#### Problem statement
Every line containing "text" should be copied out. Go through the entries and find them.

#### Data provided
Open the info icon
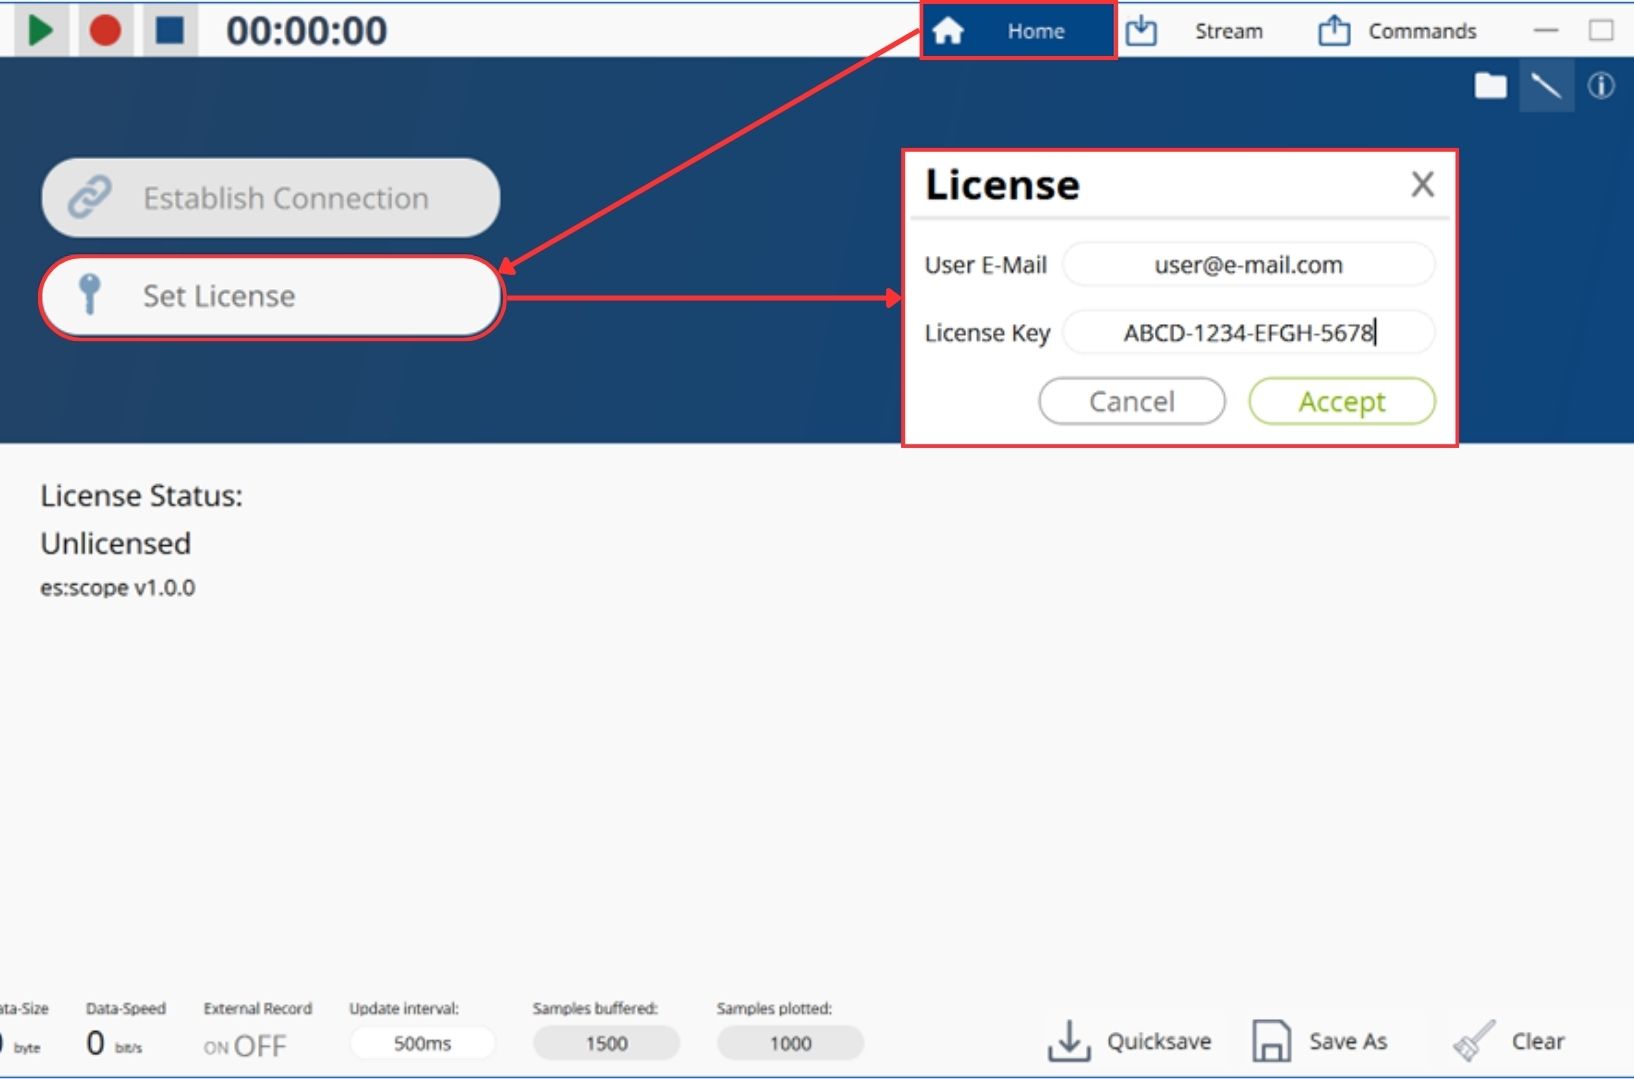This screenshot has height=1079, width=1634. 1600,86
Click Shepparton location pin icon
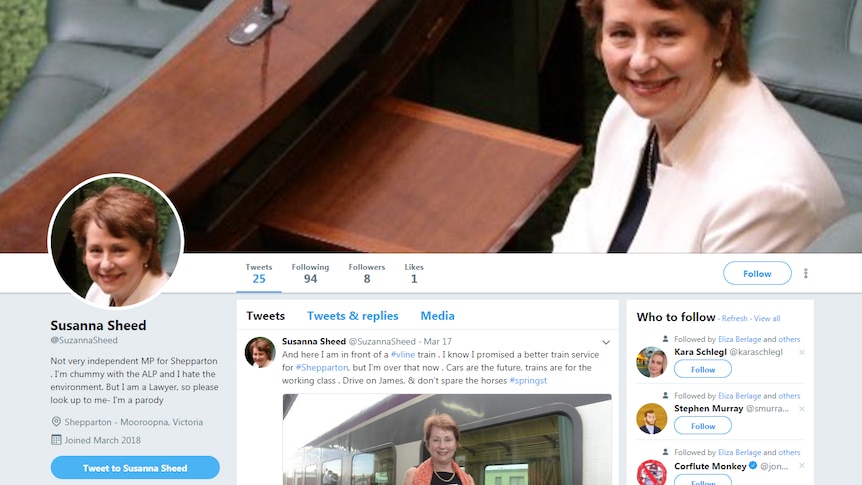862x485 pixels. pyautogui.click(x=56, y=422)
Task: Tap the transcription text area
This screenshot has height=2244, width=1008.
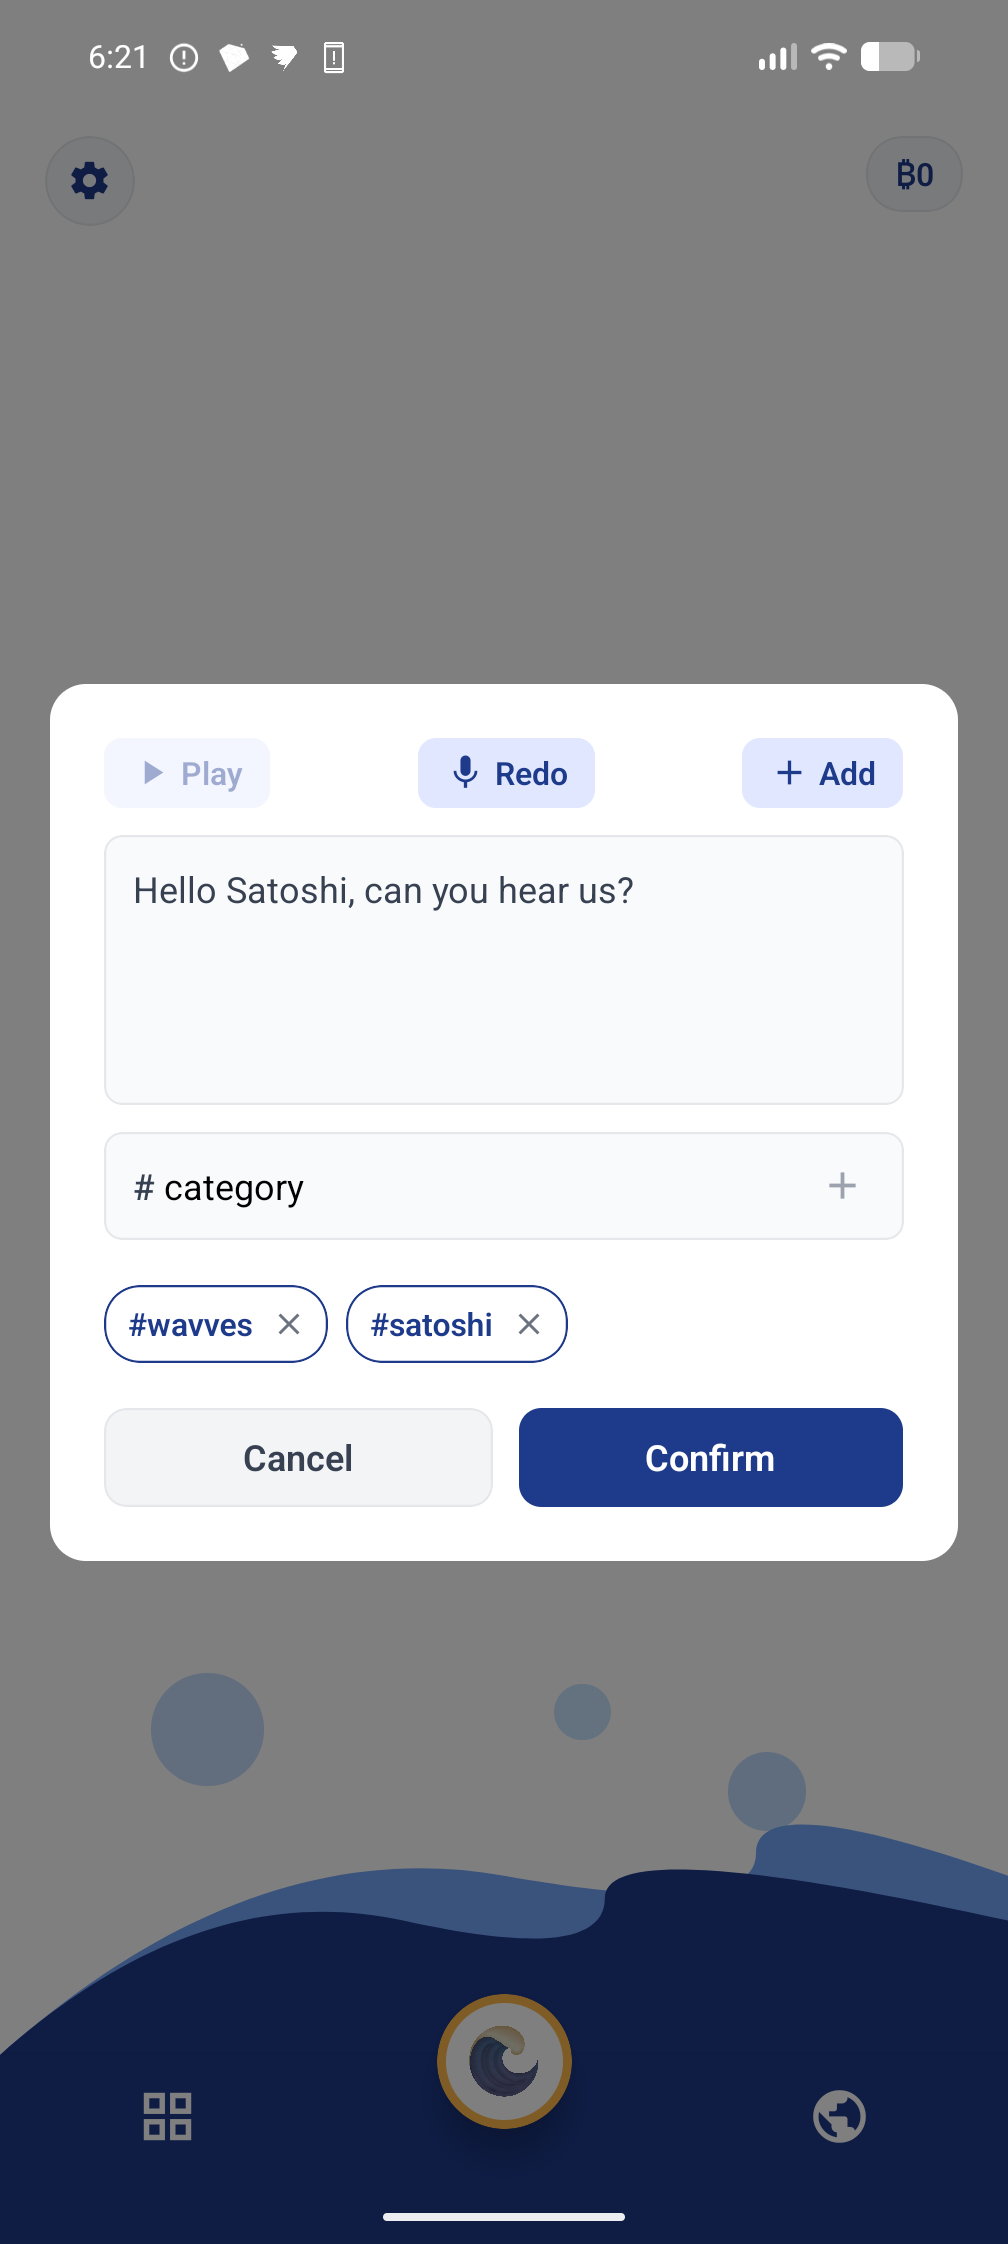Action: (x=503, y=969)
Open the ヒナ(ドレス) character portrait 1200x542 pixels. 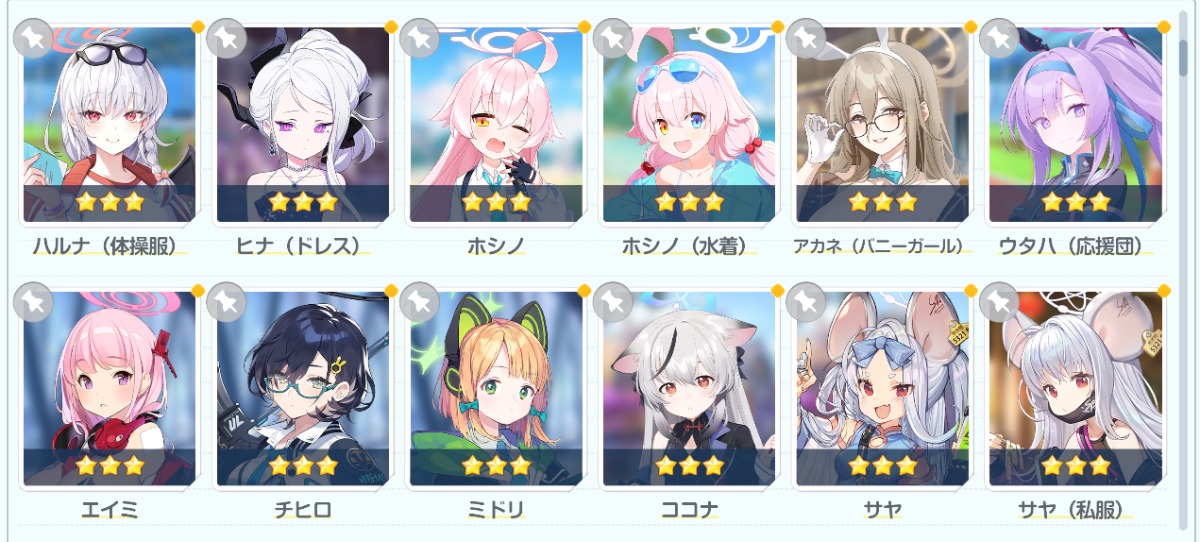[x=303, y=125]
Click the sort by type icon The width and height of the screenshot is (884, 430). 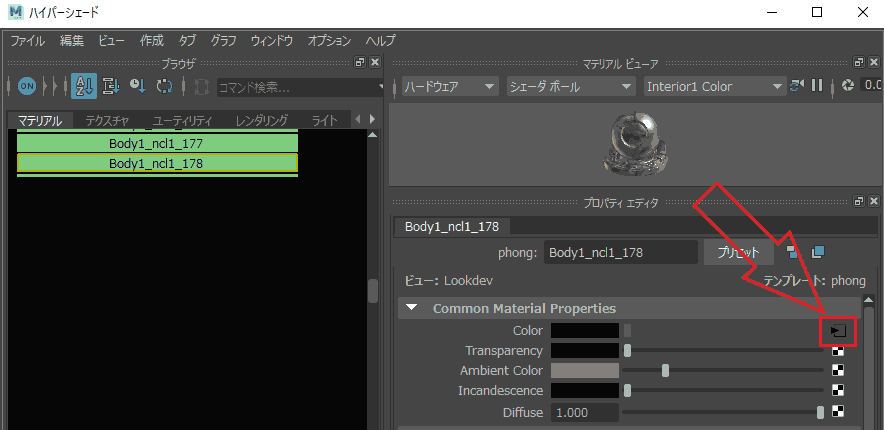[111, 86]
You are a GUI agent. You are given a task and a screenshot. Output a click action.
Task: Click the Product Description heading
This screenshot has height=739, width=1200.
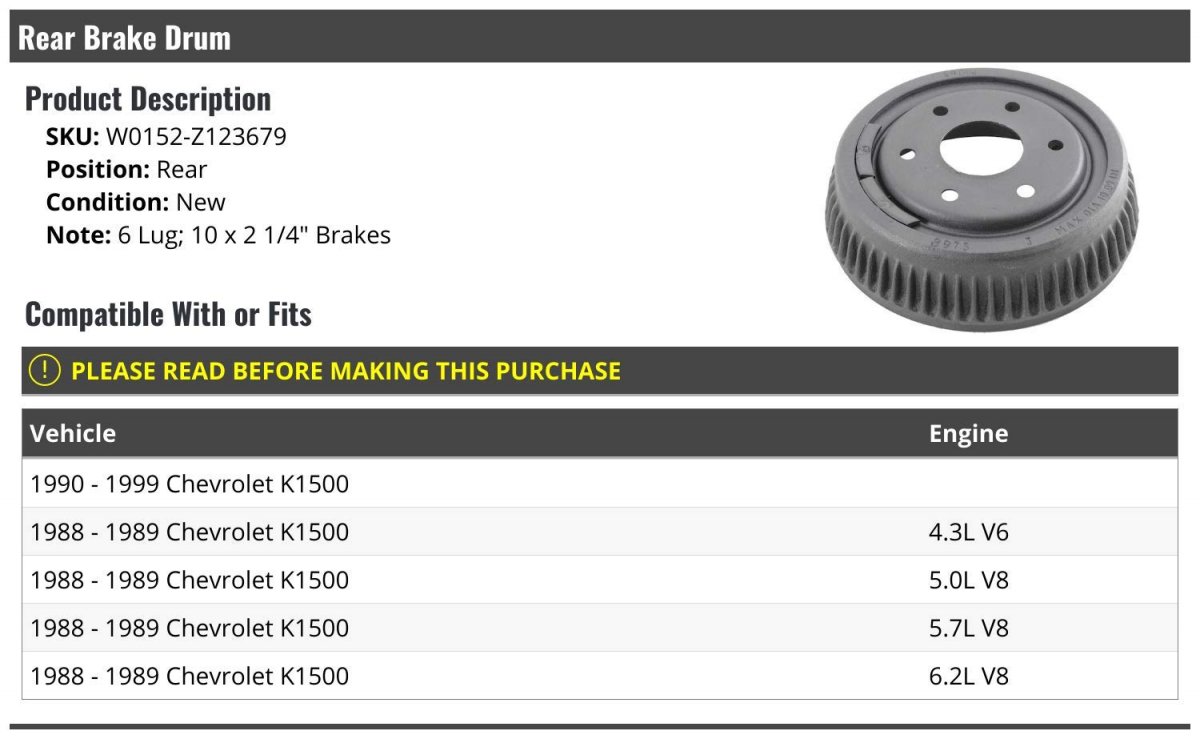click(x=148, y=98)
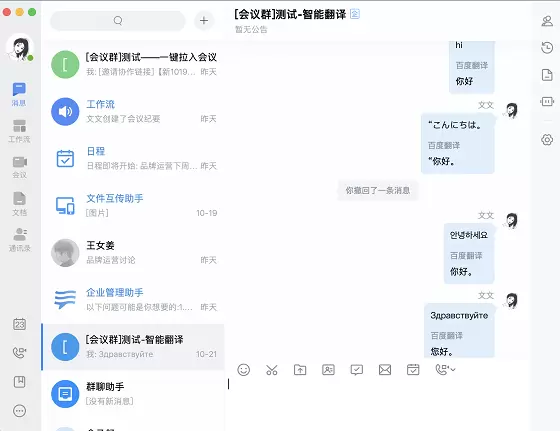Open group members icon at top right
This screenshot has width=560, height=431.
click(x=547, y=21)
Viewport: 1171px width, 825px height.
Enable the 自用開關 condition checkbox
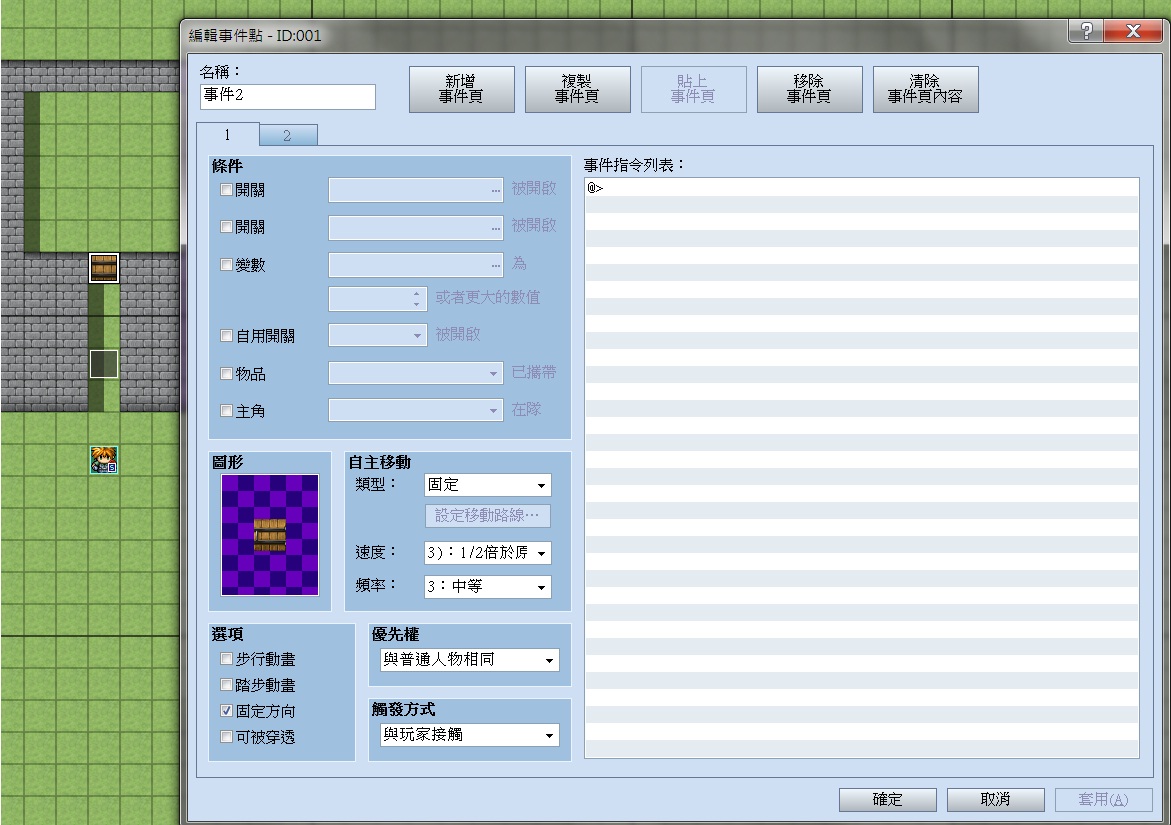pos(226,336)
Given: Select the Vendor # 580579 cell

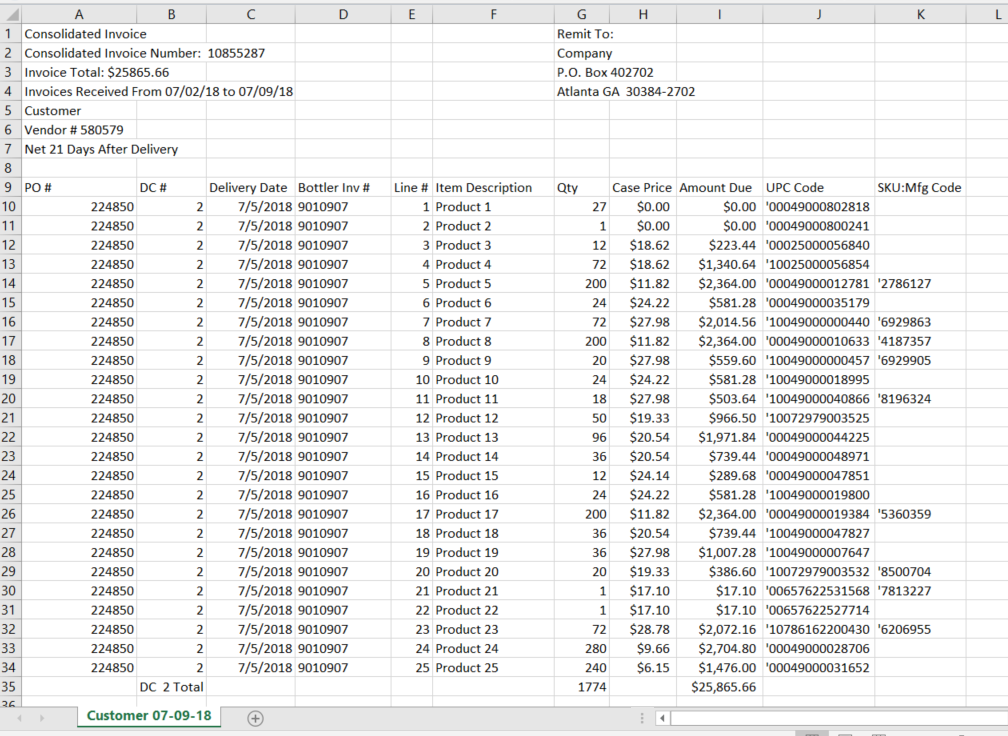Looking at the screenshot, I should coord(79,129).
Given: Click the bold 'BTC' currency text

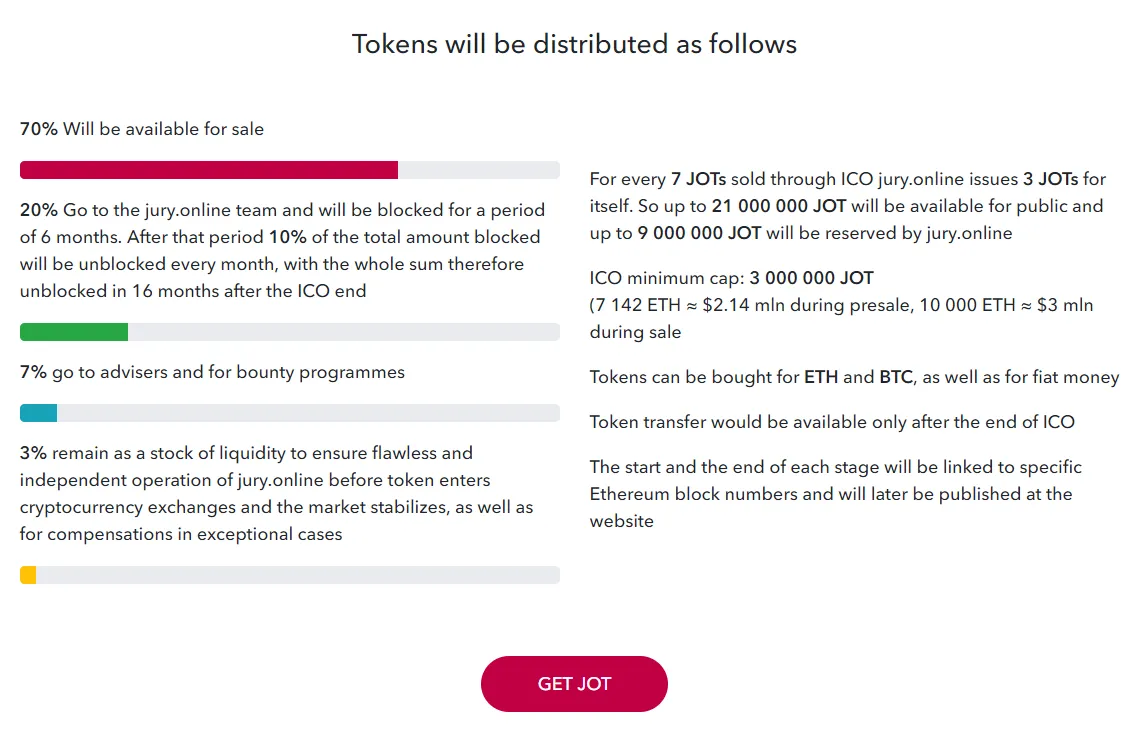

#### Answer section
Task: Tap the transcription text area
Given: Click the bold 'BTC' currency text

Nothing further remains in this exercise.